### Text excerpt:
Pretty much the same [as when she was growing up]. Grilled chops and veggies and then I would probably have a sweet because it’s like—the kids like and still like apple pie, apple sponge, stewed apples.

Lucky Generation member Sam’s account demonstrates an increasing availability and affordability of food rather than a cultural shift in attitudes to food or in the structure and content of meals.

Not a great deal[changed] except that there was more of it probably and perhaps a bigger variation, but more roast dinners, more roast lamb, but not a great deal had changed.

3.2.2 Young Baby Boomers

The Luckies’ accounts of family meals were supported by the childhood memories of their Baby Boomer offspring. Peter described the style of cooking as being fairly straightforward English style cooking and Carol said the evening meal was meat and three veg, but we always had dessert, while Karen noted that the meals were very, very plain, predictable. The thrifty habits of the Lucky Generation continued to influence their attitude to food, even in this era of increasing prosperity. Peter noted that mum always had to be fairly shrewd with how she did things. The British influence on Australian cuisine was still evident in the 1950s and 1960s (Symons 2007), in its emphasis on unadorned food: mainly meat and vegetables. The evening family meal remained the centrepiece, with men the main income earners and women’s labour centred on provisioning and preparing food along with other domestic tasks. Sharon (aged 49) said dinner during her childhood was at five-thirty every day, as dad walked in that door, dinner would be on. It usually consisted of three courses still, with the table set and the whole family sitting around the table. Some Baby Boomers remembered that …children [were] to be seen but not heard at the dinner table (Peter, aged 58). There was also an expectation that children would finish the food they were served. Leanne (aged 47) stated, you couldn’t leave anything on your plate. She hated brussel sprouts and steak and kidney pie but she had to finish her meal before leaving the table and I remember gagging and having to swallow it.

Although the food habits of the Luckies appeared fairly engrained, over time new habits appeared. The word casserole replaced stew, perhaps signifying a new acceptance of European culinary habits. Cautiously people adopted the food that European immigrants had introduced, such as salamis, pates, cheeses, olives, breads, continental biscuits, conserves, cured hams, and coffee (Gollan 1978), and Mediterranean vegetables and pasta became more popular (Cameron 2004). Baby Boomer Julie (aged 55) discovered spicy Italian sausages and other new foods when her family moved from the country to a multicultural suburb in Melbourne:

All these tastes were opened up to us. The butchers were ethnic and green grocers were from various ethnic cultures. …. My father and I really like very spicy foods so the butcher, who used to make his own small goods and stuff, he couldn’t believe we were Australians because … his sausages and things weren’t hot enough. And my mum as one of her part-time jobs when I was at secondary school, she worked at the green grocers on Friday and Saturday. [The green grocer] was of Italian descent, and a neighbour. So, you know, there were different influences I guess on our life. It was no longer just, you know, good old Skips around you, Australians around … I guess it still was fairly dominated by the meat and three veg, but my mother certainly got into … more adventurous stuff. It was certainly far more adventurous stuff that we’d ever encountered before [moving to Melbourne].

### Information given:

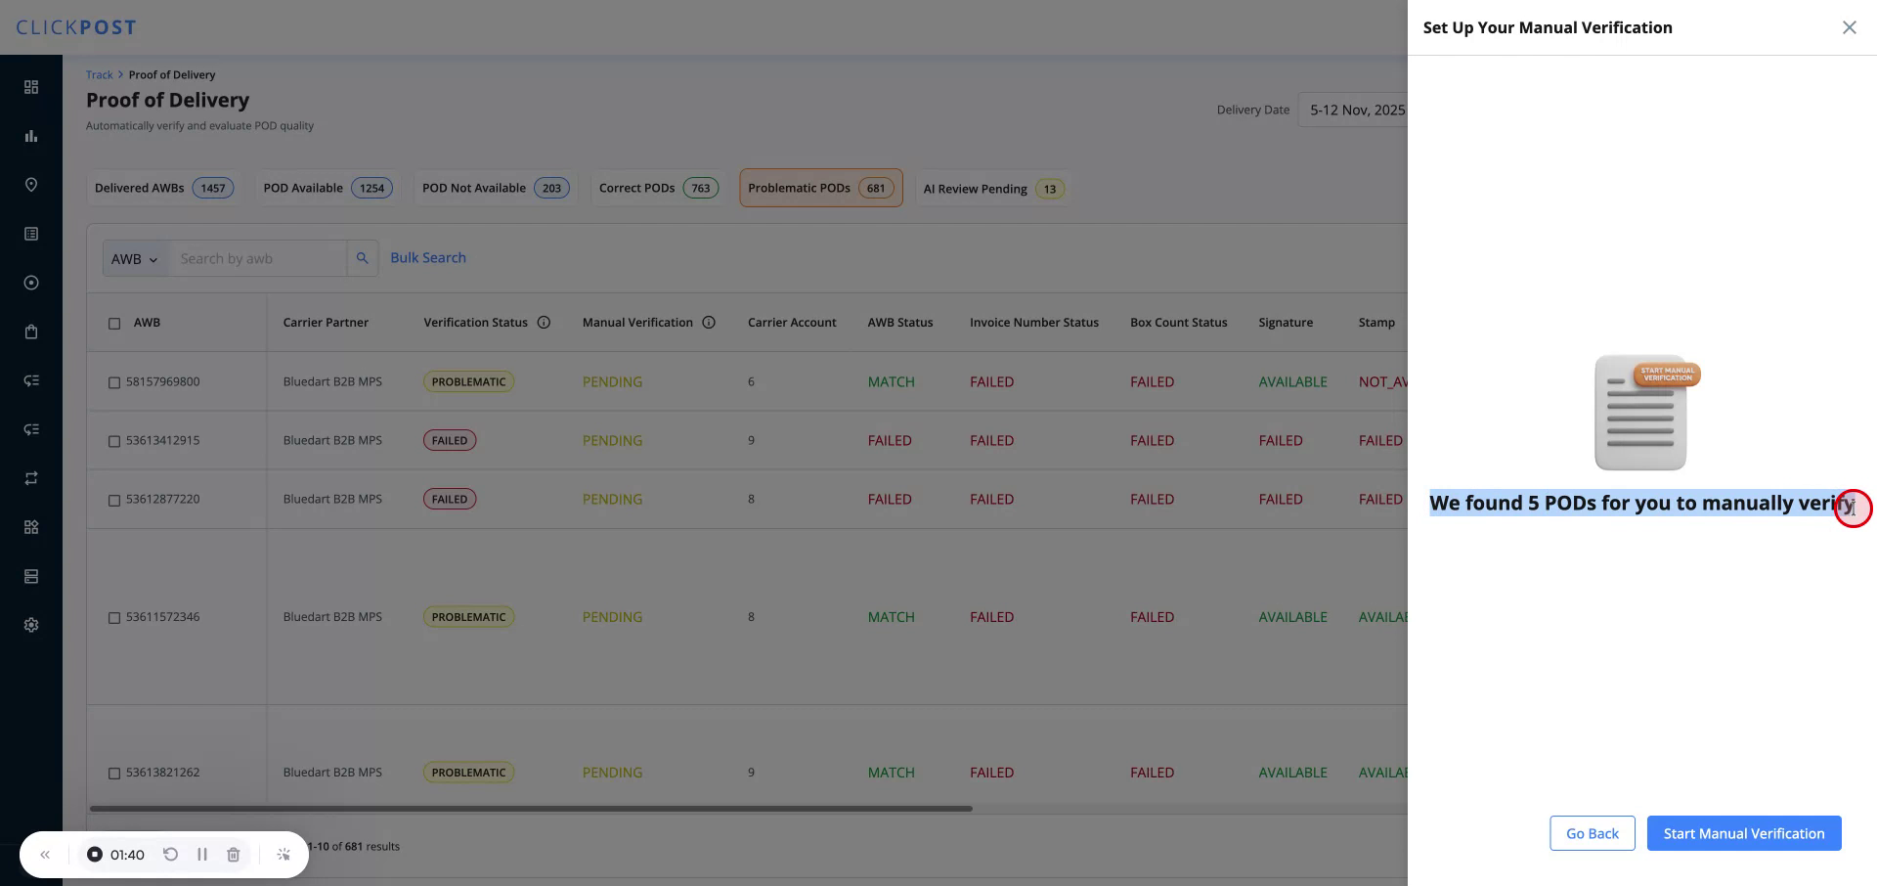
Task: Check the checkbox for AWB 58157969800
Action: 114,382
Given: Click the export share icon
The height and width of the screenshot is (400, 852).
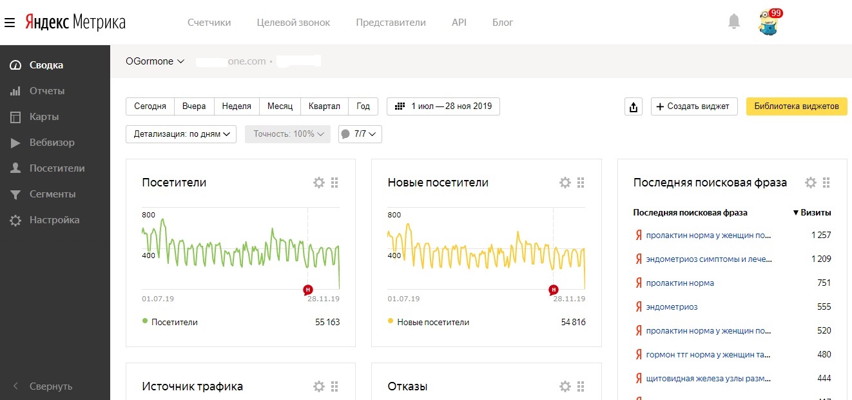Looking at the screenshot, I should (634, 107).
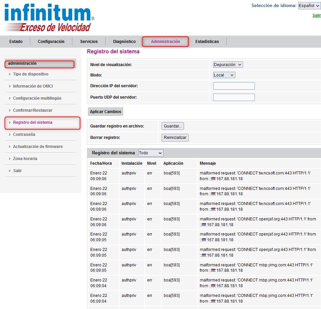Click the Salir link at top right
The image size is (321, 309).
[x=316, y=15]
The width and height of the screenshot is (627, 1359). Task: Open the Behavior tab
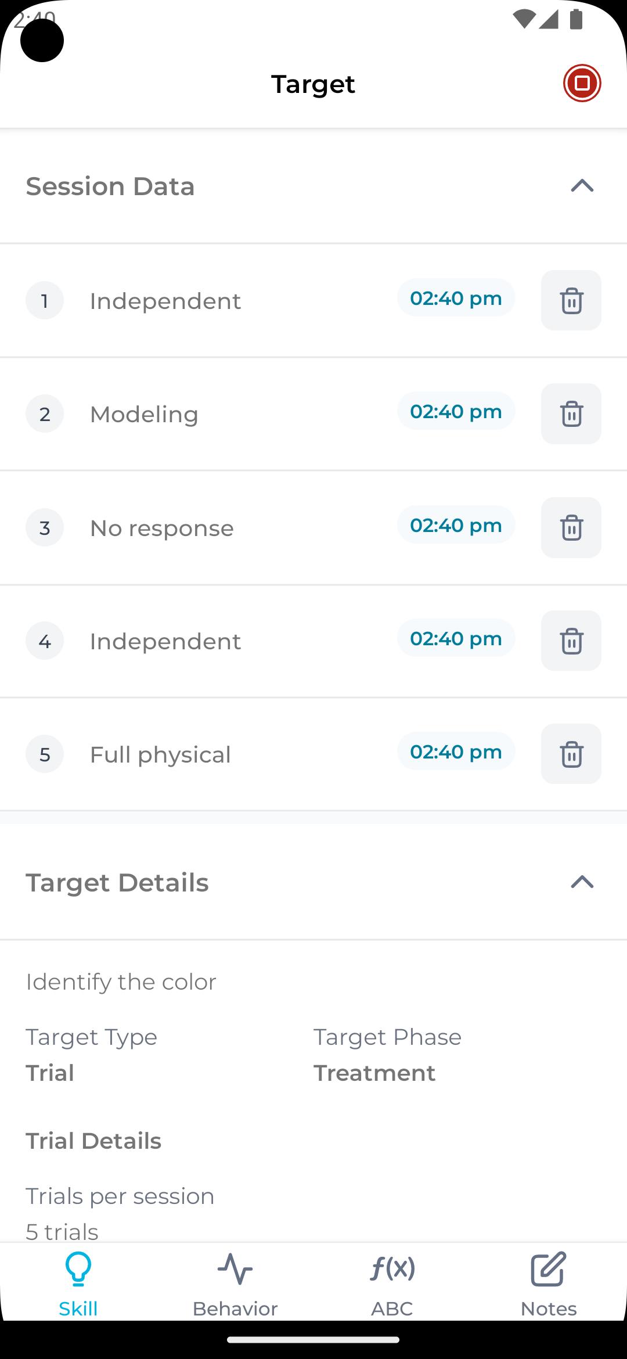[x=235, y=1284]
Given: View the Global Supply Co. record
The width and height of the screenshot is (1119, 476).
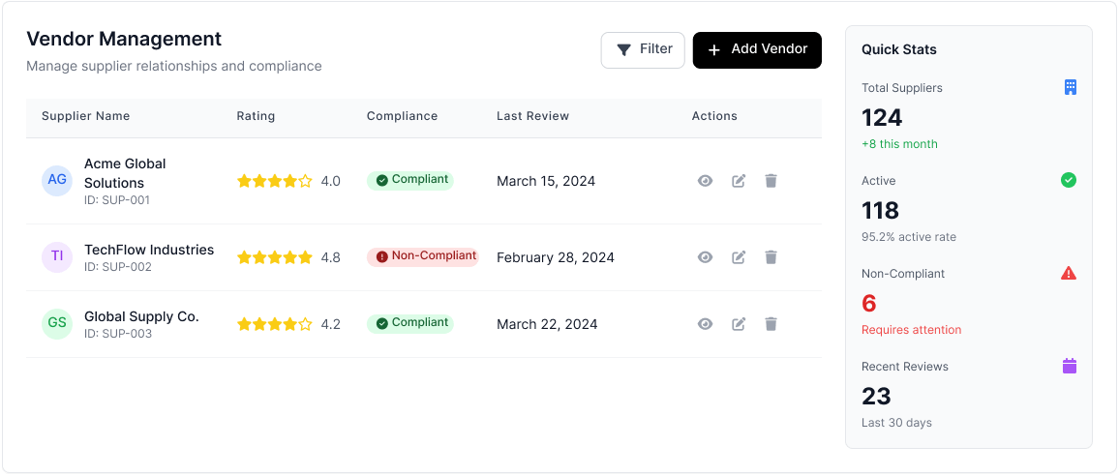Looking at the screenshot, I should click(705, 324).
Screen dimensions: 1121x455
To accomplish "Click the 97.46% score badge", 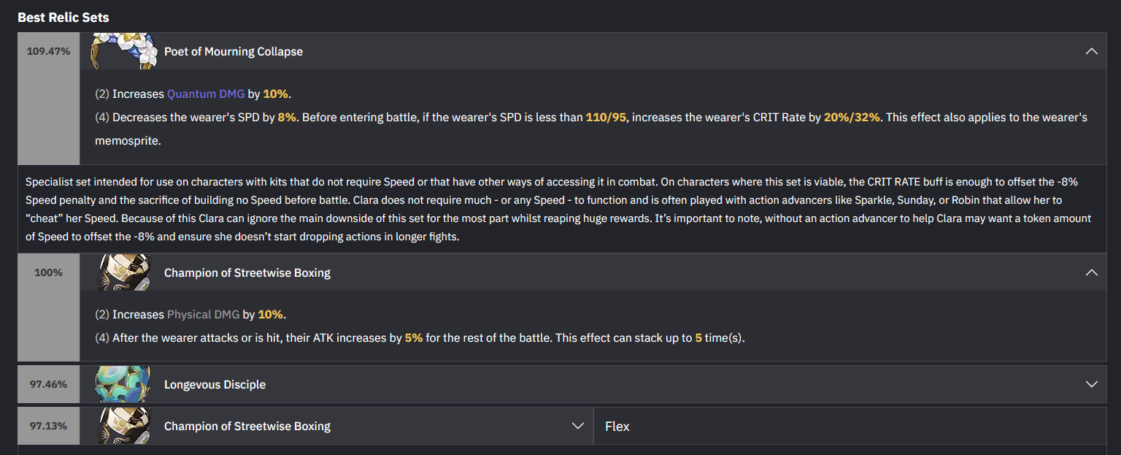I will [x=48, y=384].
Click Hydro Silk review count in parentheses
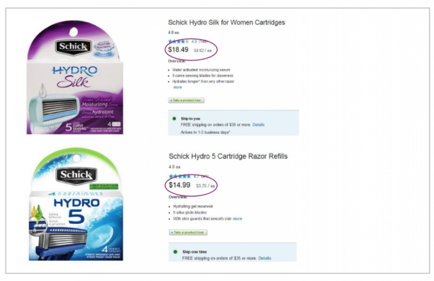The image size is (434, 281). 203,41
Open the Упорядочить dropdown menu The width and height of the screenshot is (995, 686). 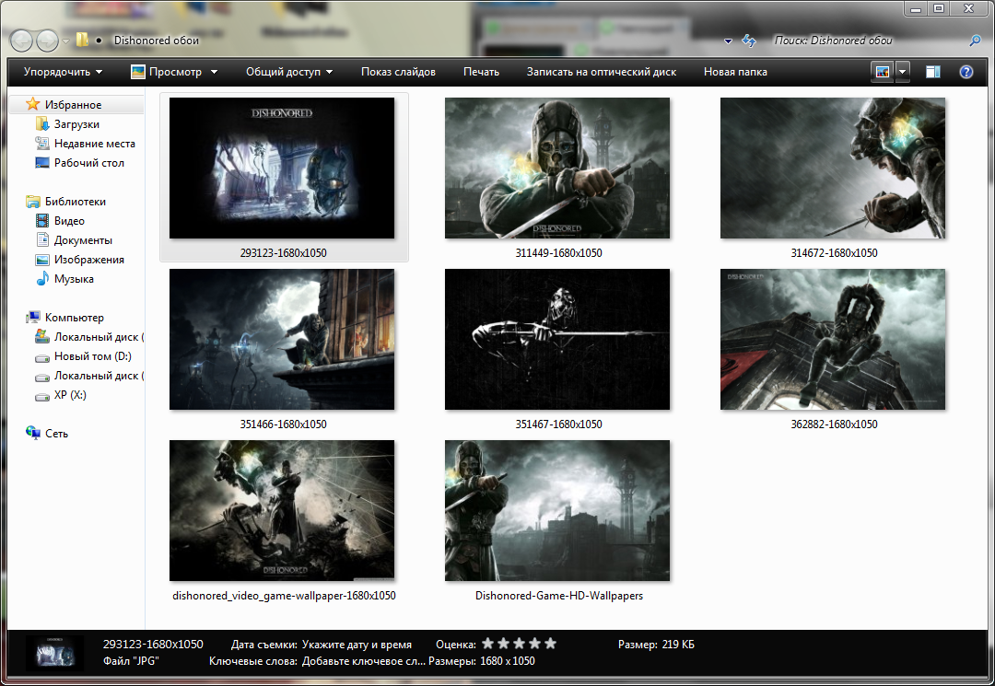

### Actions to take:
1. In the family meals excerpt, rewrite the part from "Pretty much the" up to and including "content of meals.", changing "Grilled chops" to "Roast chops".
2. According to the family meals excerpt, what time did Sharon say dinner was served during her childhood?

### Completed exercise:
1.
Pretty much the same [as when she was growing up]. Roast chops and veggies and then I would probably have a sweet because it’s like—the kids like and still like apple pie, apple sponge, stewed apples.

Lucky Generation member Sam’s account demonstrates an increasing availability and affordability of food rather than a cultural shift in attitudes to food or in the structure and content of meals.

2. At five-thirty every day.